Merida’s 2020 Christmas tree lighting was a little different than previous years.
During Tuesday night’s ceremony at the Remate de Paseo Montejo, where a small Christmas village was erected, Mayor Renán Barrera Concha said that the festive lights symbolize the community’s hopes for better times.
He dedicated the conical tree to the medical professionals at the front lines of the coronavirus pandemic.
“Missing lives are usually counted, but not those that were saved, and for that reason, we want to thank the work of doctors and nurses dedicating this ignition to them,” he said.
To avoid crowds at the Remate, the City Council live-streamed the ceremony on Facebook.
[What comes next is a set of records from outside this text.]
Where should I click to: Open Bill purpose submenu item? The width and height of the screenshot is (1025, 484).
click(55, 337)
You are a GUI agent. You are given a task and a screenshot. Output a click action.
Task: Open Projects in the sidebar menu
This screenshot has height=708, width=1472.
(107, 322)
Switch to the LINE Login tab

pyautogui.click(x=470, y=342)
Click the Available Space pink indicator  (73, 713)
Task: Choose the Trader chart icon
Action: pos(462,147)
But fireworks could be heard for miles around without an Internet connection.
“This year around the tree we will remember those who are gone, but we will also have the opportunity to reflect on the importance of continuing with care, valuing what we have and trusting that what we had we can gradually recover,” the mayor added.
The city has been enthusiastic about public decorations, but priorities have changed. With budget cutbacks made necessary by the pandemic, Merida is scaling back this holiday season. There is just one tree instead of four this year and fewer street decorations have been installed along the streets and in public parks.
The private sector mirrored the austerity when the famous Coca-Cola Christmas Tree — a towering structure created with recycled bottles at Plaza Sendero — was canceled by the local soda distributor, pausing a 25-year tradition.